神速の一撃は、必殺の威力を持ってメルたちへと繰り出された。
「メル、合わせろよ!」
「うん!」
凄まじい速度で迫る剛槍。メルとエイリークは直感的に次に打つべき唯一の手を選択し息を揃える。
「「せーのっ!!」」
『ーーッ!!』
「っ!!?」
下方向から振り上げられたメルのメイスとエイリークの大剣が猛烈な勢いで突進してくる騎兵槍の下部を捉える。
強烈な打撃を受け、真っ直ぐ大盾へと向かっていた槍の軌道は上方向へと僅かに上方向に逸れた。
次の瞬間、金属同士がぶつかるけたたましいら音と共に槍が盾に激しく衝突する。しかしメルたちに軌道をずらされたために、着弾点は当初の狙いであった盾のど真ん中から上方向にずれてしまった。
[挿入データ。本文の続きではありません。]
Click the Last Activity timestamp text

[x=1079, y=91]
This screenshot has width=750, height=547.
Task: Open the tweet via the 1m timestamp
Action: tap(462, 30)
真正面からの鋭く強烈な一撃は、それが目標の防御力を超えた場合容赦なくそれを貫徹する。エドの一刺しも間違いなくそんな一撃だったのだが、強引にその狙いを動かすことで間近に迫っていた最悪の結果を一旦遠ざけることに成功する。
そしてーー
「「うおおおお!!!」」
ーーメルとエイリーク、二人の力で押し込まれる槍先を必死に留めながら僅かに盾を傾ける。それに誘導されるように槍は火花を散らしながら盾の表面を滑り、
「なっ!?」
必殺の槍は快音を響かせながらメルたちの頭上へとその狙いを大きく外した。
ある程度の期待があったとはいえ、自分が放った渾身の一撃が魘されたことでエドに一瞬の間が生まれる。
「フォルテ!!」
「行くよ!!」
エイリークの呼び掛けに応じてエドの死角に潜んでいたフォルテ、ミツキを乗せた魔猫、フラットが地面を蹴る。
「くっ…!」
事態を認識するよりも先に後ろへ飛びす去るエドだったが、それでも魔猫の方が一歩早い。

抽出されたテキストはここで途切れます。